On the second draft, you’ll need to be an editor, looking dispassionately at every paragraph and sentence, fixing voice and grammar and style.

On the third, you’ll be the reader—and that’s the hardest work of all. You need step out of yourself and read your words as if you’ve never seen them before. Pretend you’re a stranger who stumbled on the story and knows nothing of the characters but what you find on the page.

There are a few handy tricks that help take you out of yourself and into the mind of your readers. Read the book aloud (a great way to find mistakes and awkward sentences), or read each chapter out of order, as if it’s a story in itself (great for making sure there are no dead spots in your book).

But the best writing tool of all is time.   

When you’ve been slaving away on the same 100,000 words for months, you can’t see them anymore. You can try all the tricks you want—you’ll still gloss over the most basic mistakes, because our brains tend to read what they expect to see rather than what’s really there. Your brain just made them, after all. It doesn’t know they’re mistakes yet. In fact, it’s probably just a little bit in love with every word.

Years ago, when I did a lot of drawing and painting, I’d use similar tricks to really see my work. My favorite trick was to look at my artwork in a mirror – I’m not sure why, but mistakes and bad proportions jump right out when they’re backwards! I’d also take a photo of the piece to gain a new perspective.

But in art, as in writing, time was the best tool. I’d put the drawing in a drawer for a week, and find all sorts of flaws to fix that I missed in the afterglow of creation.

That’s why it’s important to stay ahead of deadlines so you can let the book sit a while before the final edit. Ideally, you can start something new during this time. That will stir up your creative juices and blow those old words right out of your head.

Getting ahead of deadlines require tricking yourself, too. Convince yourself you need to get the book to your editor a week earlier, or offer yourself a reward (chocolate is good!) for being early.

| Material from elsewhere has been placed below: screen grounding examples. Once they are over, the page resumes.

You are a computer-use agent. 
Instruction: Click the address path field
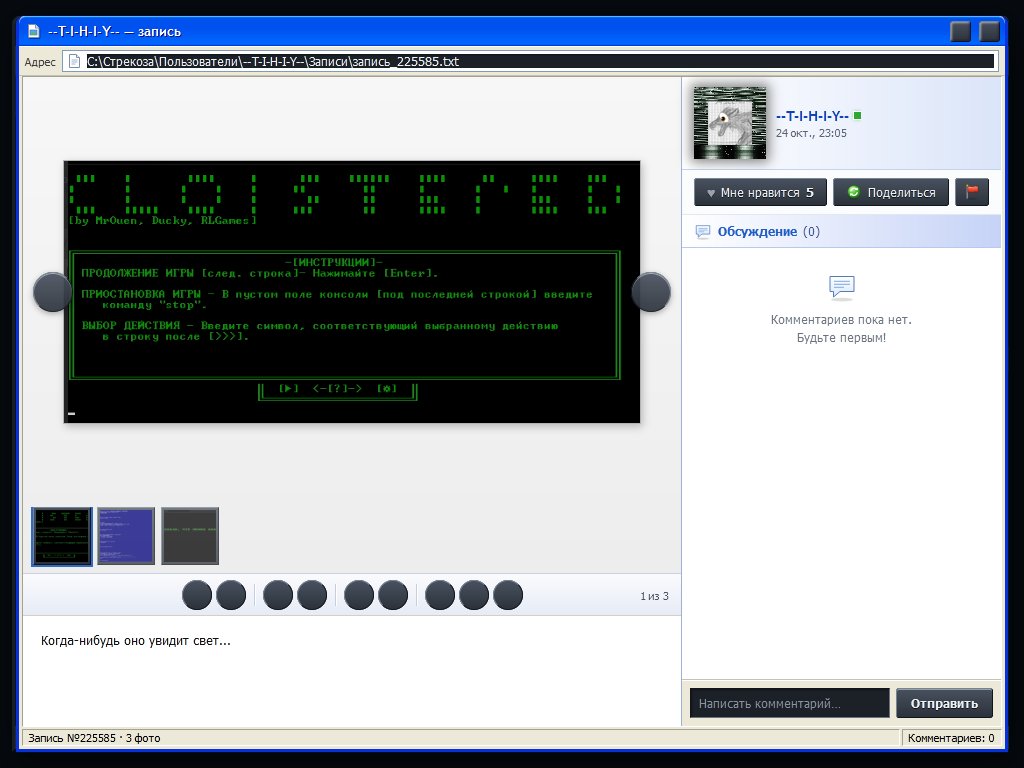click(x=539, y=61)
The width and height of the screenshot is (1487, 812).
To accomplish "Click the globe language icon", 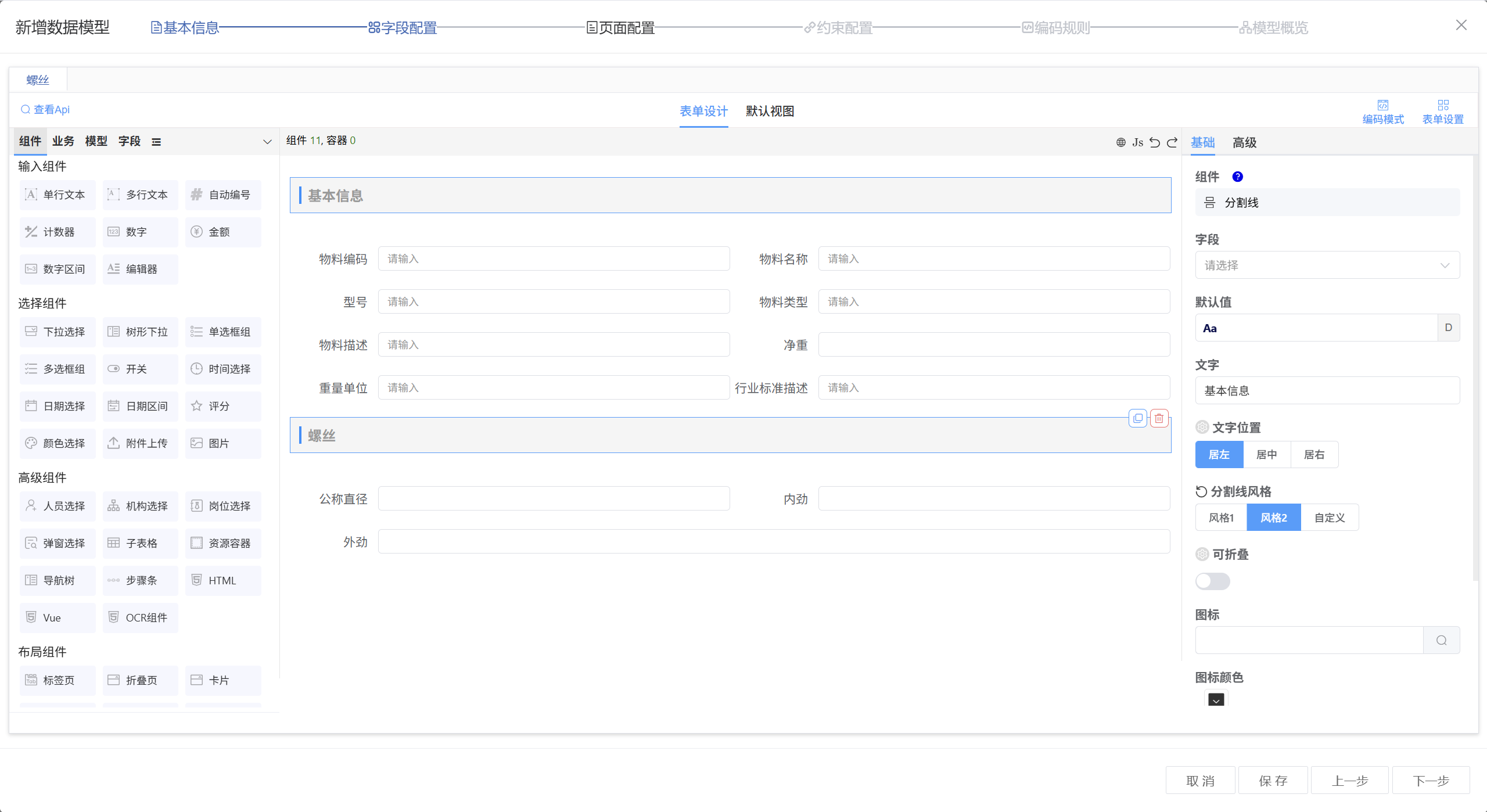I will (1120, 142).
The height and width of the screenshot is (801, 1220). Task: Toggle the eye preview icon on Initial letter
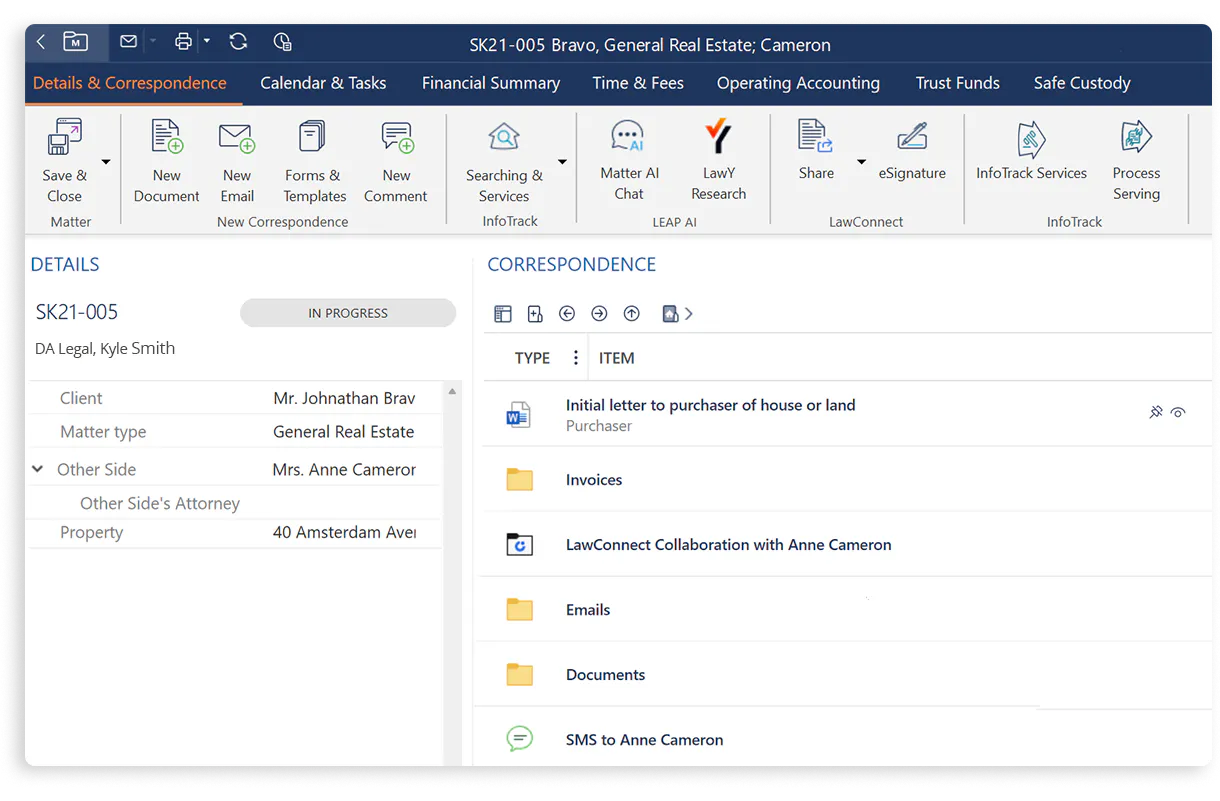(x=1178, y=412)
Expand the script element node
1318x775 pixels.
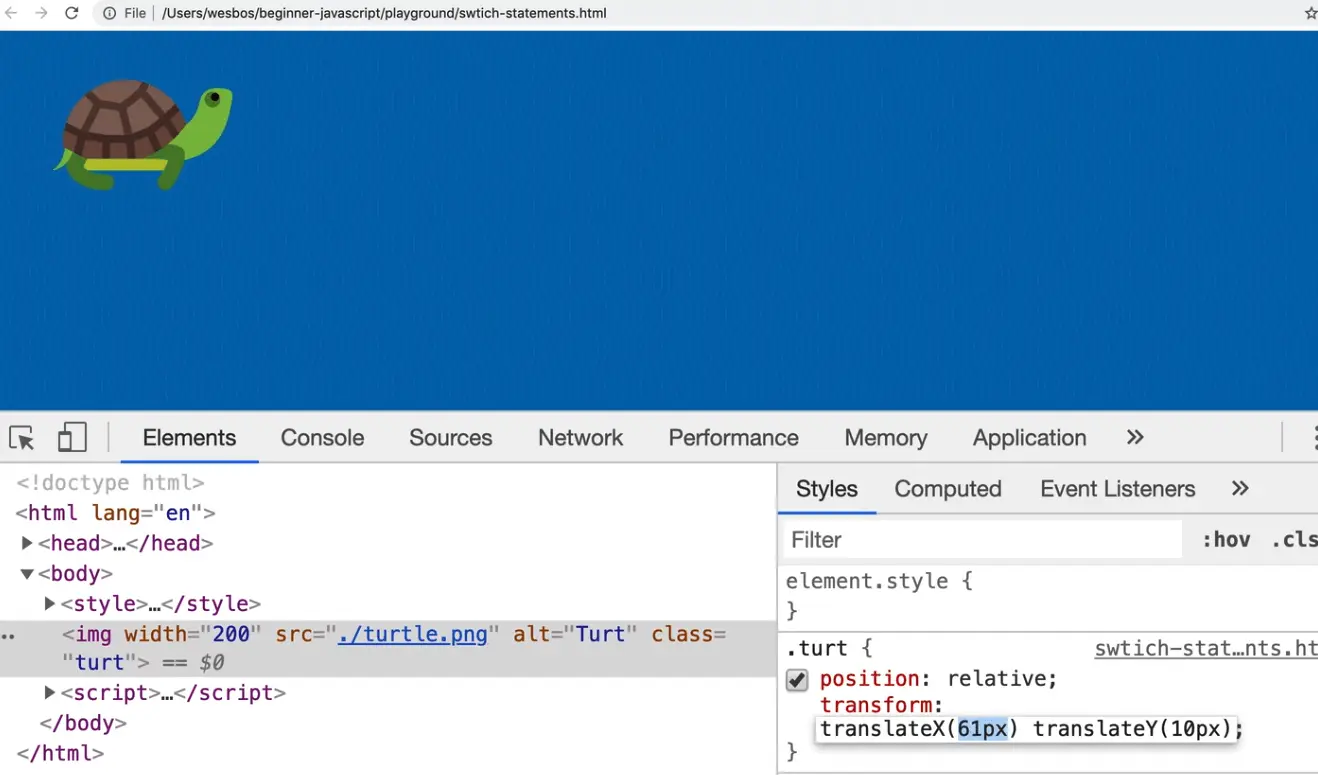pyautogui.click(x=50, y=693)
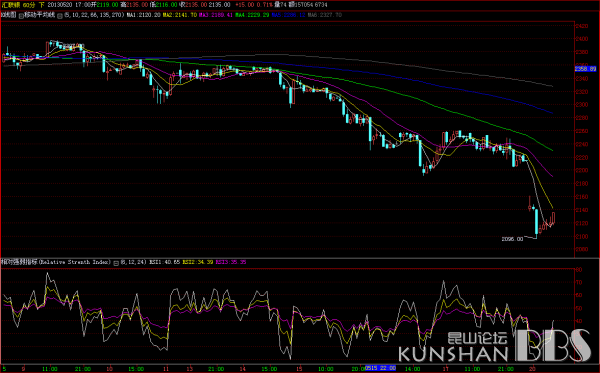Click settings icon before RSI parameters (6,12,24)
Viewport: 600px width, 373px height.
pos(116,262)
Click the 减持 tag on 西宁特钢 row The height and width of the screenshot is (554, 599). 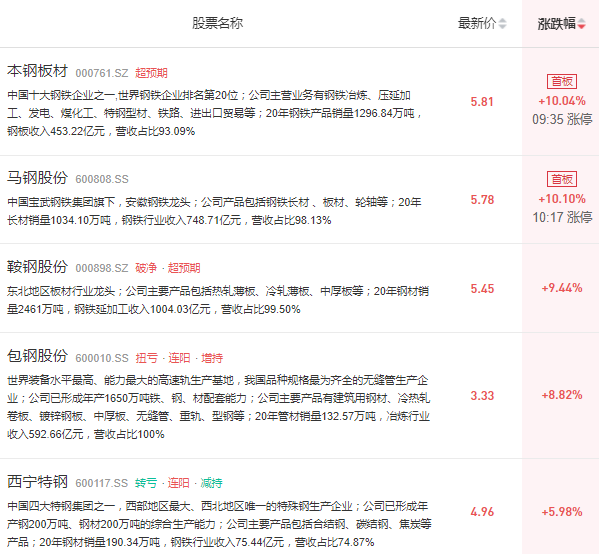coord(211,483)
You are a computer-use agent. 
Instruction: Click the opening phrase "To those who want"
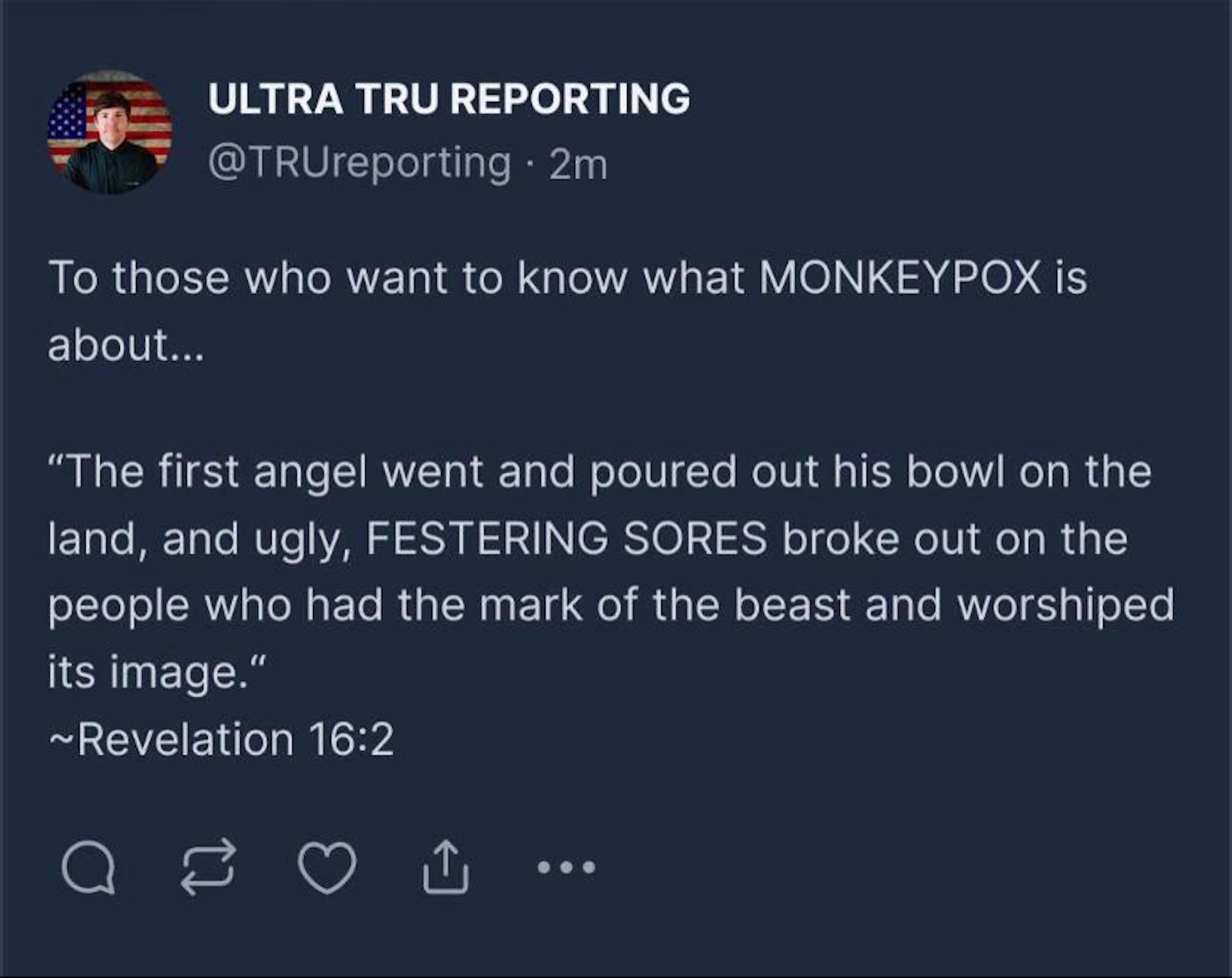[190, 278]
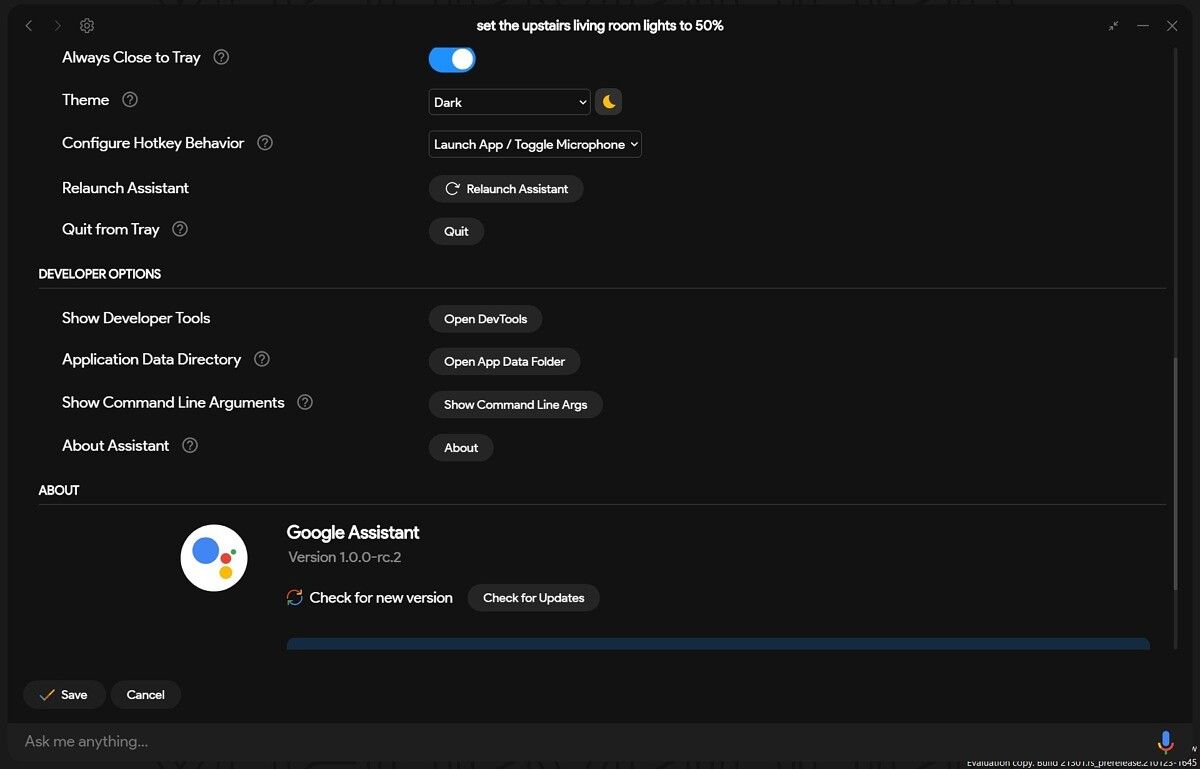1200x769 pixels.
Task: Click the back arrow in the title bar
Action: [28, 25]
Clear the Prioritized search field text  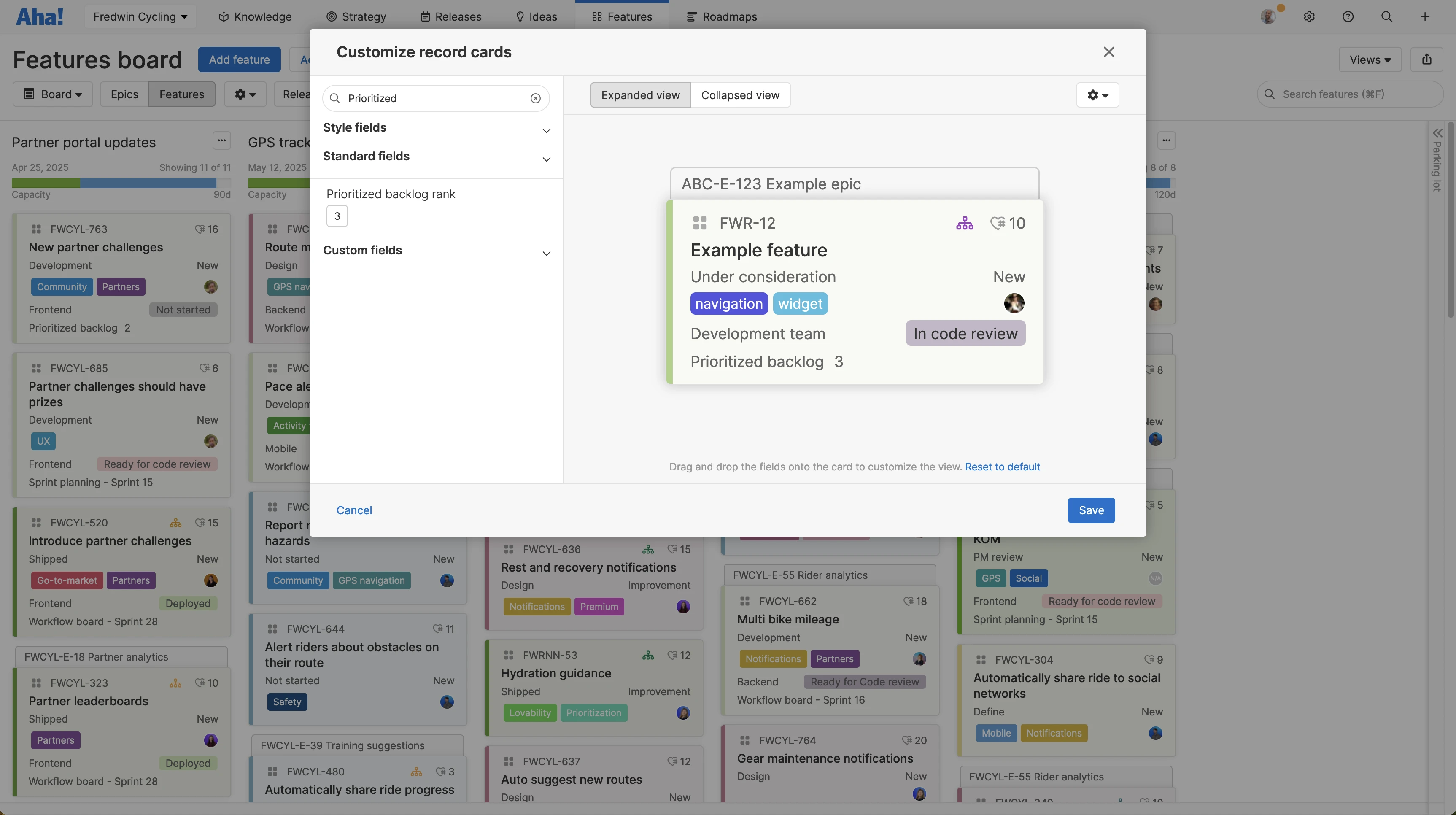tap(535, 98)
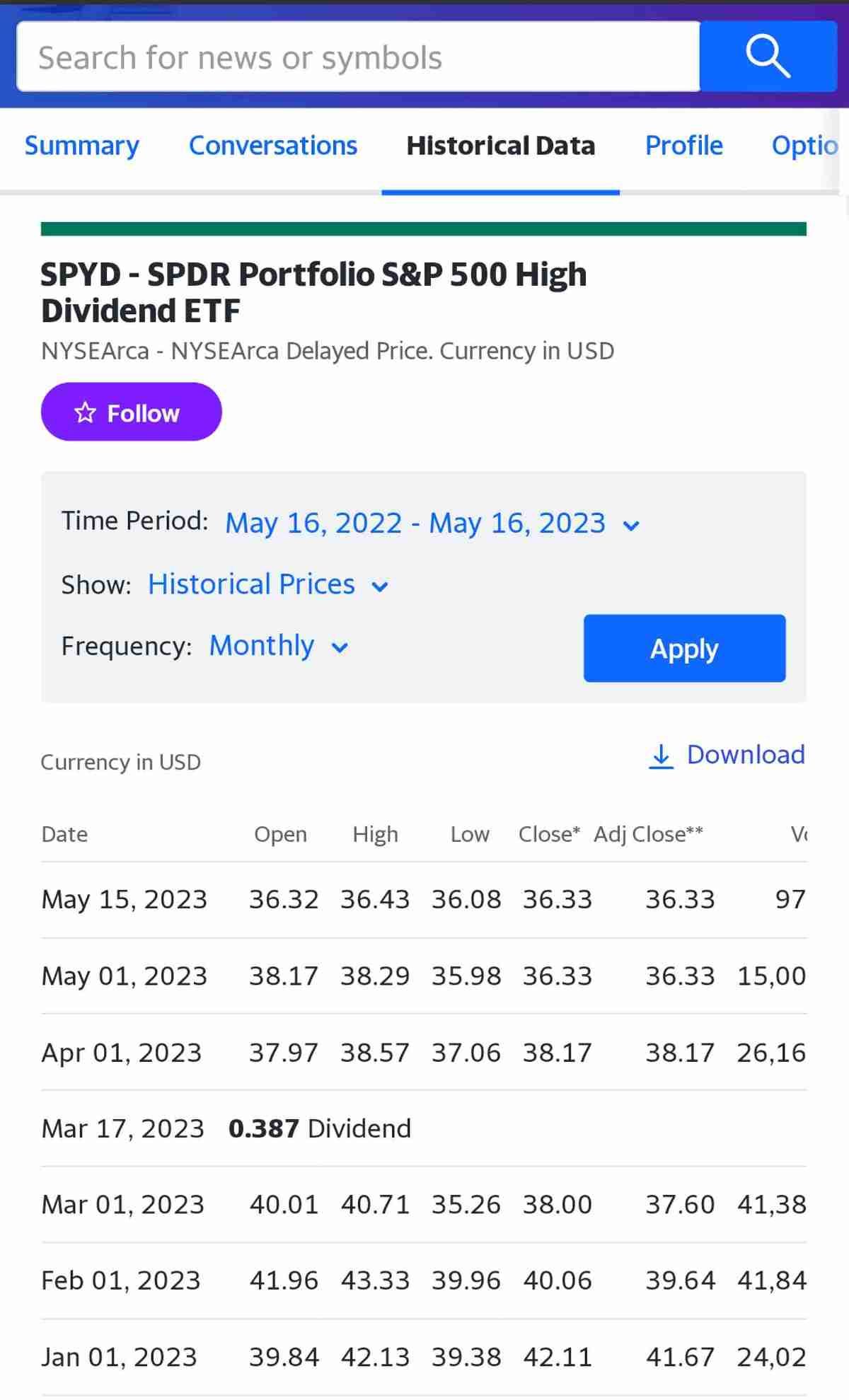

But the best reward is a better book. Once the manuscript has spent a week or so sleeping in the deep dark bowels of your computer, you’ll probably be pleasantly surprised by most of it, thinking, “Hey, this is pretty good. Did I write this?”

But there will also be areas that are absolutely appalling. That’s why you waited. You wouldn’t have caught them if you hadn’t, and you want your book to shine its brightest when it sees the light of day.